IUI/AI done in conjunction with hormonal medications

Depending on your particular situation, your doctor may recommend that you take hormonal medication (also known as ‘fertility drugs’) to help stimulate ovulation. Your doctor may refer to this part of treatment as ‘ovulation induction’, ‘ovarian stimulation’ or ‘stimulated cycle’.
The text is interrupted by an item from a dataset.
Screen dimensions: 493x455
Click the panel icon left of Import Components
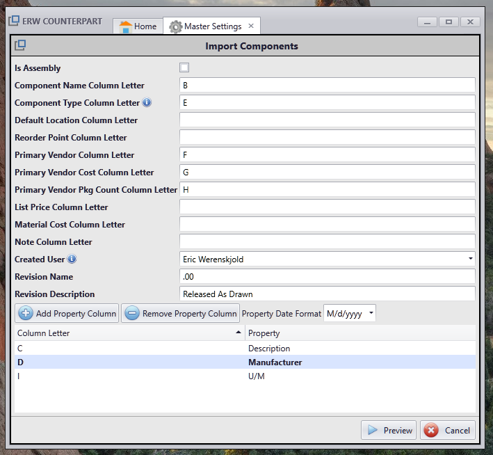[x=20, y=46]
At the beginning of your menstrual cycle, the hypothalamus (the part of the brain that controls a large number of bodily functions) releases a hormone called gonadotrophin-releasing hormone (GnRH). GnRH in turn causes the pituitary gland (at the base of your brain) to release a hormone called follicle stimulating hormone (FSH) to prepare one egg for release. When the egg is mature, the pituitary gland produces another hormone called luteinising hormone (LH). This prompts the follicle to release this one egg into the fallopian tube in the process known as ovulation. Follicles are the fluid-filled sacs in which eggs grow to maturity. Fertility medication (often either clomiphene citrate or a gonadotrophin – see information below) can increase the number of mature eggs and regulate ovulation timing to improve your chances of becoming pregnant.

2.   Clomiphene/IUI cycle

Typically, a doctor will start you on the medication clomiphene citrate. Clomiphene citrate stimulates the release of GnRH, which in turn causes the pituitary gland to release more FSH and LH, causing growth of the follicles containing the eggs.
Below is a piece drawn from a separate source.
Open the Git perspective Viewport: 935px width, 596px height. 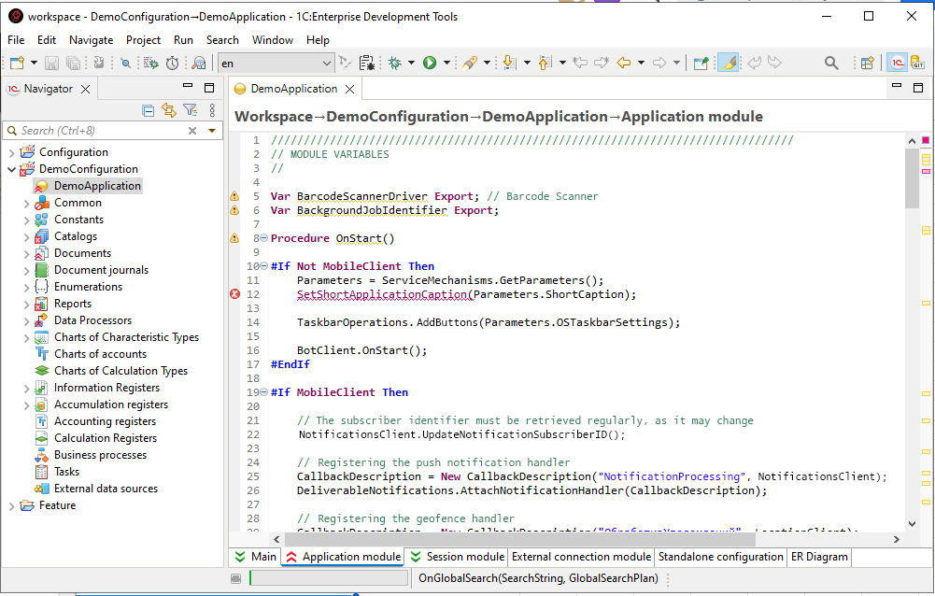tap(918, 63)
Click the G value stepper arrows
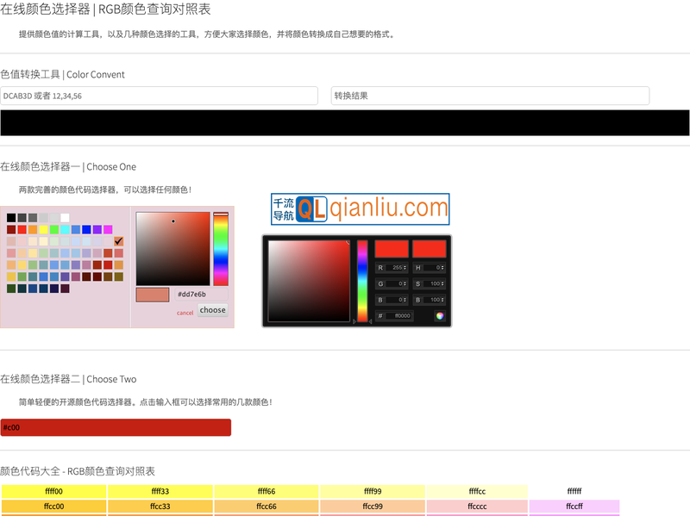The image size is (690, 516). (x=405, y=283)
How is it taken?: Clomiphene citrate comes in an oral tablet form and is usually taken daily for five days. Your doctor will advise you on which day of your cycle to begin taking clomiphene citrate

3.   Follicle stimulating hormone/IUI cycle

If clomiphene citrate is unsuccessful, gonadotrophins may be used. Gonadotrophins may be in the synthetic form of the naturally occurring hormone follicle stimulating hormone (FSH) or can be purified human menopausal gonadotrophin (HMG). You may hear this medication commonly referred to as ‘FSH’. FSH is also available in combination with LH.

Often couples prefer to proceed directly to FSH medications without first trying clomiphene/IUI. FSH acts directly on the ovary, promoting follicular development.

How is it taken?: These medications are taken by a self-administered injection under the skin (subcutaneous) of the tummy or thigh, usually via an easy to use pen-like device. The length of treatment varies with each patient. Your doctor will decide the length of your treatment and your dose.

Gonadotrophin-releasing hormone (GnRH) agonists or GnRH antagonists

IUI treatments can sometimes be compromised if ovulation does not occur at just the right time. When used in combination with injected FSH, gonadotrophin releasing hormone (GnRH) agonists allow for more reliable timing of the egg collection and usually an increased number of eggs. They include the medications nafarelin acetate and leuprorelin acetate. Nafarelin acetate is given by nasal spray morning and night and leuprorelin acetate is given by a daily subcutaneous (under the skin) injection.

GnRH antagonists – cetrorelix acetate and ganirelix acetate – can be given for a shorter period of time than GnRH agonists. As with GnRH agonists, using this medication allows the continued stimulation of follicle growth whilst preventing the risk of premature egg release.

4.   Follicle stimulating hormone with human chorionic gonadotrophin – FSH/hCG/IUI

Human chorionic gonadotrophin (hCG) causes the final maturation and release of the egg and is usually given by injection one to two days after the last dose of FSH.